═══ RECORDS FOR THE TASK

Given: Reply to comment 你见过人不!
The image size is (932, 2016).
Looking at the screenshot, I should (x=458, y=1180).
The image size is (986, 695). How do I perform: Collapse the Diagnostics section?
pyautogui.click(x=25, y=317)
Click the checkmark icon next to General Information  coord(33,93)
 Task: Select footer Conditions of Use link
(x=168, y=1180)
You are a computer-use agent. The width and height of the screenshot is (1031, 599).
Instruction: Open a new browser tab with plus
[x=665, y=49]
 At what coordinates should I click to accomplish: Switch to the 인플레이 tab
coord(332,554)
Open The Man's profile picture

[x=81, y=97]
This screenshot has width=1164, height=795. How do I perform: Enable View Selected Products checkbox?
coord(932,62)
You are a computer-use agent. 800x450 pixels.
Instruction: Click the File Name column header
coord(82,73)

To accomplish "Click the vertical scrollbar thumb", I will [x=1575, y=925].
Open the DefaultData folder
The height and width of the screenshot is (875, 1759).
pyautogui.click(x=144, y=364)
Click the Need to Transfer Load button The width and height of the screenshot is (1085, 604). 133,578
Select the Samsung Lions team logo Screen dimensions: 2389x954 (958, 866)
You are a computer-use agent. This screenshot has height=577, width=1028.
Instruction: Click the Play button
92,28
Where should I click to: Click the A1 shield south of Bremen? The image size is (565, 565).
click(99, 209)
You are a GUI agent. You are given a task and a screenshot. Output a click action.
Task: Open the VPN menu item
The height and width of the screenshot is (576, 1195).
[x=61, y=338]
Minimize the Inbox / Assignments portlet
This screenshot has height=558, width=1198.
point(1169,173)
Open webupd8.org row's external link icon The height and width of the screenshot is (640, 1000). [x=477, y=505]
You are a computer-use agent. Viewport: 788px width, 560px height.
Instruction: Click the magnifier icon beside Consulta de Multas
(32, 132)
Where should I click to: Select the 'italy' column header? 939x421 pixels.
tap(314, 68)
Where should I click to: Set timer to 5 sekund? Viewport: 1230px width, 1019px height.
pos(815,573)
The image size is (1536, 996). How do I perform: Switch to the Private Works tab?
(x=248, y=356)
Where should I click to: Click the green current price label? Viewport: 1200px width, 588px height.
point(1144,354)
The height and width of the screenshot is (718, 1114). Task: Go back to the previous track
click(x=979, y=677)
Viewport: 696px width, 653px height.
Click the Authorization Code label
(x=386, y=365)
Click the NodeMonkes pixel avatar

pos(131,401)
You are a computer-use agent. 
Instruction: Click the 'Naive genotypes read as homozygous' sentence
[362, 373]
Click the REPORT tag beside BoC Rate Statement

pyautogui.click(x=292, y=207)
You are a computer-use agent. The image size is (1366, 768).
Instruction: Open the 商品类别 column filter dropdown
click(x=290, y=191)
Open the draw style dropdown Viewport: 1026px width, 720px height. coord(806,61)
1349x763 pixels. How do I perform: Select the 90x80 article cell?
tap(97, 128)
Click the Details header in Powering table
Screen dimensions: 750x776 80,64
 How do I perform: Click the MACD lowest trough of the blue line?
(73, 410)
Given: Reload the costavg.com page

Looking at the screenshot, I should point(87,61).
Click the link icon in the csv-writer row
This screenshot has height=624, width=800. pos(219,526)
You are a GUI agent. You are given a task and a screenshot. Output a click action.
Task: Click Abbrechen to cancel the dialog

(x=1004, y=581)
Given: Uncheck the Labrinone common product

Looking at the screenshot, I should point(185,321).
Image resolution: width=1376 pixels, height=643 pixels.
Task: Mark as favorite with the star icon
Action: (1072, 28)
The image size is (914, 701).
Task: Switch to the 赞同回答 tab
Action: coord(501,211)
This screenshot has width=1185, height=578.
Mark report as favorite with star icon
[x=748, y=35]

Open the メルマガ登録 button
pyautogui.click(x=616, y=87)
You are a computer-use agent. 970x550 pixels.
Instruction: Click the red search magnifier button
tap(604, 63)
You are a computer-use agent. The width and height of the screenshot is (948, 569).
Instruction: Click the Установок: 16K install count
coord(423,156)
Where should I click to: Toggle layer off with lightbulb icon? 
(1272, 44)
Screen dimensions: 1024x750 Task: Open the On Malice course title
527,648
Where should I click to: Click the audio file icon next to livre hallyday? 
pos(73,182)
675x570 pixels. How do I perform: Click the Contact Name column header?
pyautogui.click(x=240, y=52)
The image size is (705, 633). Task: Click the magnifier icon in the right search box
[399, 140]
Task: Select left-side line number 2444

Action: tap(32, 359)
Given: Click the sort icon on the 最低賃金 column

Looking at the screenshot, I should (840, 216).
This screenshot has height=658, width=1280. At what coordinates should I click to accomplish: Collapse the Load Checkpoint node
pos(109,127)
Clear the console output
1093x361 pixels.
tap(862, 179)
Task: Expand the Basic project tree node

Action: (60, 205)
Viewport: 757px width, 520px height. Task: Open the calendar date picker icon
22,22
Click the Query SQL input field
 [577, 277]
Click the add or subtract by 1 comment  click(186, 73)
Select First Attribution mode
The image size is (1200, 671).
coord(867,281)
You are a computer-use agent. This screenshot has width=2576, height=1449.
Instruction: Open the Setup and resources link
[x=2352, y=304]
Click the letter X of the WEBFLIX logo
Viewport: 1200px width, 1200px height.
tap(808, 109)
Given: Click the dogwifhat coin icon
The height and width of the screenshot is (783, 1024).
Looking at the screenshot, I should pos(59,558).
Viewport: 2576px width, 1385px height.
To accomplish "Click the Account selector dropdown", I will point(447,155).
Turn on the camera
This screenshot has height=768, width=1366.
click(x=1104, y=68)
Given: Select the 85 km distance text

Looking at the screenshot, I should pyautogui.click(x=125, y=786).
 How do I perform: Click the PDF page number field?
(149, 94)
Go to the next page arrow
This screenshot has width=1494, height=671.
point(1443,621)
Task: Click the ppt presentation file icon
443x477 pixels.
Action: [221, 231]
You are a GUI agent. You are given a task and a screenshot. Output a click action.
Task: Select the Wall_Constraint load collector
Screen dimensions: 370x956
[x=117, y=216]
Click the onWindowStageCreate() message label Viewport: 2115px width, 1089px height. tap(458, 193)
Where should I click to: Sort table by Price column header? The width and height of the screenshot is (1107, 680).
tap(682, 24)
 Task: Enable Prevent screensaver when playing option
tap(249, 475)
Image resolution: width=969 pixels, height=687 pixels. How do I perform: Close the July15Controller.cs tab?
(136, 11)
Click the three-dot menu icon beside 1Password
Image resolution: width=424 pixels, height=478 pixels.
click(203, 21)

══════

- **PROBLEM TO SOLVE**: Return the lines of the records that include the string "logo".

- **OUTPUT FOR THIS EXERCISE**:
Select the Samsung Lions team logo Screen dimensions: 2389x954 (958, 866)
Click the letter X of the WEBFLIX logo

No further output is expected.